• WHAT THE EXERCISE ASKS: Take each line of the records below that contains the string "arrow" and copy it.

(Dataset entries)

===

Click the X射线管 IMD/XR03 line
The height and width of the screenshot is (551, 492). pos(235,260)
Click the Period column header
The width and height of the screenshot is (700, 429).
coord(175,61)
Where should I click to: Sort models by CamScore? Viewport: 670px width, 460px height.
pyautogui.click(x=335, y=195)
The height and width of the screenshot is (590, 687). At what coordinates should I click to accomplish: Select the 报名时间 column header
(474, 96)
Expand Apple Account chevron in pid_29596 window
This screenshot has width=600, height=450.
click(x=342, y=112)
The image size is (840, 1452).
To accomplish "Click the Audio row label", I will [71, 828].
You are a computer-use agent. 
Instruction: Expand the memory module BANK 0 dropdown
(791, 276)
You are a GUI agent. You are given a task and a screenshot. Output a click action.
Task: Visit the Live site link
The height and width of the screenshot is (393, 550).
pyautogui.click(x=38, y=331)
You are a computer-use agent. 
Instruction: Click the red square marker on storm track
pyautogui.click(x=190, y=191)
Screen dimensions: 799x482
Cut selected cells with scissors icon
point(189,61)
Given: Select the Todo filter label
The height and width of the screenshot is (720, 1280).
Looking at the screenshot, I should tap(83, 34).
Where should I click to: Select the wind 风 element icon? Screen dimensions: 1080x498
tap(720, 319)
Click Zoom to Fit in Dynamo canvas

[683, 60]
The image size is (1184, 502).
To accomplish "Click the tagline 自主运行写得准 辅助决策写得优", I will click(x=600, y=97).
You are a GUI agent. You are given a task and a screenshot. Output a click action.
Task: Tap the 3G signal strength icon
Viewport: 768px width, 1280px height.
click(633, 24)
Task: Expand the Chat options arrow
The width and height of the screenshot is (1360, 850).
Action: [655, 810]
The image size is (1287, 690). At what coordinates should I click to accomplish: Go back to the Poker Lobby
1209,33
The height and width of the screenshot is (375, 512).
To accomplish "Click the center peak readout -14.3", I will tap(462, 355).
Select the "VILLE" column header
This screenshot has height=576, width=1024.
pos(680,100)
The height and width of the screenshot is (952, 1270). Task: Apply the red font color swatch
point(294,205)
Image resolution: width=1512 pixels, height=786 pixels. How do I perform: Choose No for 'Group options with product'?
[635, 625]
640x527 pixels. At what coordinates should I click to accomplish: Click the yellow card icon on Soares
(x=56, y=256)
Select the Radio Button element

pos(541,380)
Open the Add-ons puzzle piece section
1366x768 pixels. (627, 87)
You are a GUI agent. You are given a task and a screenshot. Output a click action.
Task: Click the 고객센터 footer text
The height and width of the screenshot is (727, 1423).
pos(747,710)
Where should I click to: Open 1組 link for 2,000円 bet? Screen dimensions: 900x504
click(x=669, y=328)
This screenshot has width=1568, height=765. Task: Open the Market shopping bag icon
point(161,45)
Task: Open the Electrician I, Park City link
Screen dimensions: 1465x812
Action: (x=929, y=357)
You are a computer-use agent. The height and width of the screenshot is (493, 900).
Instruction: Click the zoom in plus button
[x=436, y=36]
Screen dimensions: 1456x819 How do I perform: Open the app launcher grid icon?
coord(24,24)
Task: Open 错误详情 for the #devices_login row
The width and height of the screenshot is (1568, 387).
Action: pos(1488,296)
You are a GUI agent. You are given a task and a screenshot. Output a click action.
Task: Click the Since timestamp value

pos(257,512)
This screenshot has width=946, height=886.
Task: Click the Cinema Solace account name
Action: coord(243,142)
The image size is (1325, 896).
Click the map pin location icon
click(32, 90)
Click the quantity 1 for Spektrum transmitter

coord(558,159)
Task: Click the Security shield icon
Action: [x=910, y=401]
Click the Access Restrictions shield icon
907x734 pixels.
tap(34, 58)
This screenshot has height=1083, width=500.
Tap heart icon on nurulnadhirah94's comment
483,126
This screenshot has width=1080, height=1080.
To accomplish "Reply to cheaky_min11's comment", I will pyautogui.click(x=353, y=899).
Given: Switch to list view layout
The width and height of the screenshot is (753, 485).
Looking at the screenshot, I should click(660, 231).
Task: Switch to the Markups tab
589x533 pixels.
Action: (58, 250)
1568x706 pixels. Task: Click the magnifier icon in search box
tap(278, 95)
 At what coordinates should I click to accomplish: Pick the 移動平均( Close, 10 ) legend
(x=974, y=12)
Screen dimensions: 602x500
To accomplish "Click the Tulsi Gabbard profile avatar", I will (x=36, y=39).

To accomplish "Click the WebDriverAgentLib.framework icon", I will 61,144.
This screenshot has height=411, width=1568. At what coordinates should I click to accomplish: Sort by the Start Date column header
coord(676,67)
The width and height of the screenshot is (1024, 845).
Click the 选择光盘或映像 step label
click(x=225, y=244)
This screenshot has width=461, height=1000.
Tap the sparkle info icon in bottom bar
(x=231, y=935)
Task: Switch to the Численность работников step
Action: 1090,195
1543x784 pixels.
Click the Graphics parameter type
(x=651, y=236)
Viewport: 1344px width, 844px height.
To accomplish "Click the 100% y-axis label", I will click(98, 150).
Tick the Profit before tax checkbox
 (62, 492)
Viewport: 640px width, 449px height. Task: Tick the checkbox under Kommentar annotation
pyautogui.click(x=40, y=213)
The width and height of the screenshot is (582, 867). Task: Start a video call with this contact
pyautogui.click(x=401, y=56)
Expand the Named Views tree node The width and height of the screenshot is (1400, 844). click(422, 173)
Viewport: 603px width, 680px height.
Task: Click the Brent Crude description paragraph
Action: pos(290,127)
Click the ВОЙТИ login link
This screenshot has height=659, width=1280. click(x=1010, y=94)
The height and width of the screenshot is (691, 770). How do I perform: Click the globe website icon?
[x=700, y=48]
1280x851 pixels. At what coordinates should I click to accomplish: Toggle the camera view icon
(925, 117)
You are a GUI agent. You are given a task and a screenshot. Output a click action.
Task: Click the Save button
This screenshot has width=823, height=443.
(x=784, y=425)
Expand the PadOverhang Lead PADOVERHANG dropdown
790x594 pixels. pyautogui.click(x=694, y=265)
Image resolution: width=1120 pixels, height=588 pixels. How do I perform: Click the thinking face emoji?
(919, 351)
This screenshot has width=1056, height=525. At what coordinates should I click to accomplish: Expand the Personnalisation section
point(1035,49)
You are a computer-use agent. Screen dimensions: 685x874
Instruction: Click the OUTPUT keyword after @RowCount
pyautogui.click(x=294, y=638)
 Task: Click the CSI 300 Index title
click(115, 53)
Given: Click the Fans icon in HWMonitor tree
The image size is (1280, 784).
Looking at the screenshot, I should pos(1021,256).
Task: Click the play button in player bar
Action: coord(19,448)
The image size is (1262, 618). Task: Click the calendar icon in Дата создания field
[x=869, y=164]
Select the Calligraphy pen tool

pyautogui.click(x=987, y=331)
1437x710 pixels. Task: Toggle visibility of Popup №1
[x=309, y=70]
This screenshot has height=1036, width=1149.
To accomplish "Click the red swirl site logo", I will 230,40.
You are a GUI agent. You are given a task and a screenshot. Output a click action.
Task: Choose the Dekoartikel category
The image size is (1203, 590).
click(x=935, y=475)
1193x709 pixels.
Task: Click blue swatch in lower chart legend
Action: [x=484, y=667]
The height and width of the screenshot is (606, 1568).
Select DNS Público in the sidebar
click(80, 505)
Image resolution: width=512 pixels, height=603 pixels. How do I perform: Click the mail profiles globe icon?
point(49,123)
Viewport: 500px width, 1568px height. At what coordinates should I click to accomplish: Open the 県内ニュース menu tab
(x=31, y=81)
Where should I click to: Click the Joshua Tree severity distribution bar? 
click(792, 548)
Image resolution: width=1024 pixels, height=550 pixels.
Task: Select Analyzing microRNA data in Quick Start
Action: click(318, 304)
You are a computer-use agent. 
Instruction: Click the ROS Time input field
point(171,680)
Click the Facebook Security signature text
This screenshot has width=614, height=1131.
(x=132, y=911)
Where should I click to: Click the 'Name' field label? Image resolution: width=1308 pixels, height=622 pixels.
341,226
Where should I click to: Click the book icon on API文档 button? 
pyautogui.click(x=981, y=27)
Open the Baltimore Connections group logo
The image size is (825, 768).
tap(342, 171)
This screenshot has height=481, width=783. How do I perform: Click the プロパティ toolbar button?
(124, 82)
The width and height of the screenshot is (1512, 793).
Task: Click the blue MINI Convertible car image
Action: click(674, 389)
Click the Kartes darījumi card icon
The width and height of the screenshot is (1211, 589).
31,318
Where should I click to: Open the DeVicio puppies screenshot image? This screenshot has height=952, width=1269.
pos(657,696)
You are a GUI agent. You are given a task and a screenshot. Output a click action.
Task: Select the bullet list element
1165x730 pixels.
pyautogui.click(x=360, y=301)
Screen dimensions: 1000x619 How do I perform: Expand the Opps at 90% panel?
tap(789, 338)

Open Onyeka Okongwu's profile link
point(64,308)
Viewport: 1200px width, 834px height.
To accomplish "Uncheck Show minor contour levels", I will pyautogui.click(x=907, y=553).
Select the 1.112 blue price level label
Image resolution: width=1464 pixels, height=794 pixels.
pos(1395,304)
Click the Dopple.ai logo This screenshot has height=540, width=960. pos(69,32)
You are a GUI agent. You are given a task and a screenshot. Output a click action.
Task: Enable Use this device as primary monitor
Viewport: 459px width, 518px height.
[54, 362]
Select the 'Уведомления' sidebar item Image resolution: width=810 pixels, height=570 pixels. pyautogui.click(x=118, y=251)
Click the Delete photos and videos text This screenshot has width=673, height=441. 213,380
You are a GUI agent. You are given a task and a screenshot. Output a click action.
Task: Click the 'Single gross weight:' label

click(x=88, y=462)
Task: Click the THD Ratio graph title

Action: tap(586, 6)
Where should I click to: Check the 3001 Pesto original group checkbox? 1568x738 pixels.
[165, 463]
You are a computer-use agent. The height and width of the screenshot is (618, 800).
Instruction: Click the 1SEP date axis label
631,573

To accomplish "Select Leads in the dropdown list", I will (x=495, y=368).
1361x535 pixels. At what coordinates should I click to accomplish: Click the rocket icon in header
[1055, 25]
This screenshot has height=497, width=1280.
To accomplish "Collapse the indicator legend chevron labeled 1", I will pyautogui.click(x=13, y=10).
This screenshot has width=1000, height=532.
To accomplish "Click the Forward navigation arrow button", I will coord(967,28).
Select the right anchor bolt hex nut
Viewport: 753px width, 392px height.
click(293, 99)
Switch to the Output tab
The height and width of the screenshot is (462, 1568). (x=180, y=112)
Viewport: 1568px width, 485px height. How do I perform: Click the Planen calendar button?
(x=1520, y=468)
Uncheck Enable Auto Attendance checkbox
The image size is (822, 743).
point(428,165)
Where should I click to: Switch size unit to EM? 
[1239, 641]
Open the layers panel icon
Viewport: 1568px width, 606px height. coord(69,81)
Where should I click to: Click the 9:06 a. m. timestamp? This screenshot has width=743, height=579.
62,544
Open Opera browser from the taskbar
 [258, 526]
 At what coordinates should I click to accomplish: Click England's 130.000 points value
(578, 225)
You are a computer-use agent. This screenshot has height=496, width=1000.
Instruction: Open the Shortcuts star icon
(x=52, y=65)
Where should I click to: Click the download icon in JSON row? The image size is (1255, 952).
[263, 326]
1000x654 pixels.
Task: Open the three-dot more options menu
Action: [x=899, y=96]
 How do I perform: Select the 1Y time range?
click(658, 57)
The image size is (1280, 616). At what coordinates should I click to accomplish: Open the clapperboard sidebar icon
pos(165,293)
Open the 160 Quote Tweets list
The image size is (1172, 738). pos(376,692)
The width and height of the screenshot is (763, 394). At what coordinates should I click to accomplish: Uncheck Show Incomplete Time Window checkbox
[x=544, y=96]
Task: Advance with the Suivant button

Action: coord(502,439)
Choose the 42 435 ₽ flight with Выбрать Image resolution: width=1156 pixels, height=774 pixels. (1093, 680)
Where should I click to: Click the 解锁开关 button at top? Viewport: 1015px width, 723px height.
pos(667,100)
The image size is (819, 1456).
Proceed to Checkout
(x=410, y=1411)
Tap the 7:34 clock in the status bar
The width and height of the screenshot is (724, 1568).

===

• RESPONSE BOX:
Task: Expand the Chat options arrow
To accomplish "Click the Forward navigation arrow button", I will coord(967,28).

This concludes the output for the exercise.